The State Board of Health is required to conduct three public hearings whenever any changes are proposed to the administrative rules regarding immunization of children against vaccine-preventable communicable diseases.
In addition to the hearings, time must be set aside for public comments and administrative reviews. Then the state needs at least six months after the new rule is adopted to notify schools, parents, and health care providers.
William Moran, chief of the immunization section of the IDPH, said the new law will require students who are entering the sixth and 12th grades of any public, private or parochial school to receive the meningococcal conjugate vaccine, known as MCV4, in accordance with the recommendations of the Centers for Disease Control and Prevention’s Advisory Committee on Immunization Practices (ACIP).
What is meningitis?
The immunization requirement consists of one dose of the MCV4 vaccine for sixth-graders and two doses for 12th-graders, unless the first dose was administered to a child who was 16 years or older. Then only one dose would be required for seniors in high school.
“Even though the meningococcal requirement will not go into effect until the 2015 school year, we encourage providers to vaccinate against meningococcal according to ACIP recommendations,” Moran said.
Meningitis is an infection of the fluid surrounding the brain and spinal cord.

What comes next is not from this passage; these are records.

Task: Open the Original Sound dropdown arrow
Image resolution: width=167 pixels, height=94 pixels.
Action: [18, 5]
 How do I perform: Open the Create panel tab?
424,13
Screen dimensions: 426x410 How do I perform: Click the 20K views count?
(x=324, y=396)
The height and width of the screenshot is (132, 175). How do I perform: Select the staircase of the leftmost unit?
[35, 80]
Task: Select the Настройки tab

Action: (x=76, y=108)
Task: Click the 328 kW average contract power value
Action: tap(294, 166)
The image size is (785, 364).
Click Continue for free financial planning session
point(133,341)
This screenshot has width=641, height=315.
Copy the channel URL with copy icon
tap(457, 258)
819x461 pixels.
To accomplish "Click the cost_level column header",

Viral meningitis is not as severe as bacterial meningitis and is usually resolved without specific treatment. While the more severe bacterial meningitis may be contained through antibiotics or prevented through immunization, it can cause serious health problems in 11 to 19 percent of survivors such as loss of limbs, deafness, nervous system problems, mental retardation, seizures and strokes. The CDC estimates 1,000 to 2,600 people contract meningococcal disease each year in the United States, and one that in 10 of these cases results in death.

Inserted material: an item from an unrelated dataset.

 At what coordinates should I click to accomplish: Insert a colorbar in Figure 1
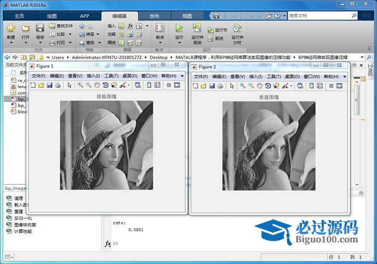point(149,86)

Kate Marishta, assistant director for communicable disease with the Kane County Health Department, said initial symptoms often resemble the common flu: headache, high fever, stiff neck, or a dark purple rash. Because the disease rapidly progresses downward once initial symptoms are observed, it is for that reason people at high risk for meningitis receive the immunization.
Marishta said teens ages 15 to 19 are more at risk when they share straws, cups, cigarettes or eating utensils or when kissing.
Infectious disease specialist Dr. Bob Tiballi of Germ Busters in Elgin said 80 percent of meningitis cases involve people who live in close quarters, such as college students in dormitories or military recruits in barracks. The remaining 20 percent are sporadic community outbreaks.
At the recommendation of the ACIP in 2000, many colleges now require incoming freshman to get vaccinated.
In 2005, the ACIP expanded its recommendation to include young adolescents (at 11- to 12-year physician visit) and students entering high school.